_The problem_
Quote the passage on California's marine-protected areas word for word. Begin at the words "California offers other" and stop after "California’s Channel Islands.".

[Excerpt to read]

California offers other examples of the outsized payoff for philanthropic patience and collaboration in conservation. The state passed landmark legislation in 1999 to establish a network of marine-protected areas along the coast where sea life harvesting would be restricted. Though smart in its holistic approach, the complexity and contentiousness of the law stymied the state agencies charged with carrying it out. Years passed, with marine-protected areas created only near Southern California’s Channel Islands.
Several foundations—including the Packard and Moore foundations, as well as the Marisla Foundation, the Annenberg Foundation, and the Keith Campbell Foundation for the Environment—came together to support efforts to implement the legislation.
Working on behalf of the foundations and in formal agreement with the state, RLF helped develop a strategy to implement a statewide network of marine-protected areas. This involved creating stakeholder groups in four coastal regions; a “blue ribbon” task force of political, business, legal, and academic leaders; and regional science advisory teams. We developed a sophisticated online visualization tool to help scientists and stakeholders map, design, and evaluate protected areas.

[/Excerpt to read]
[Records provided]

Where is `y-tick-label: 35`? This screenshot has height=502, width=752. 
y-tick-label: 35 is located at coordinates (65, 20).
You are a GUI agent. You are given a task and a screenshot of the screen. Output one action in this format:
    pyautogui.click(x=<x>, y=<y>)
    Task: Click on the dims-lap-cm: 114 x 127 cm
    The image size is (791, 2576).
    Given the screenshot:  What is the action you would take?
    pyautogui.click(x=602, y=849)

[/Records provided]

_Output below_
California offers other examples of the outsized payoff for philanthropic patience and collaboration in conservation. The state passed landmark legislation in 1999 to establish a network of marine-protected areas along the coast where sea life harvesting would be restricted. Though smart in its holistic approach, the complexity and contentiousness of the law stymied the state agencies charged with carrying it out. Years passed, with marine-protected areas created only near Southern California’s Channel Islands.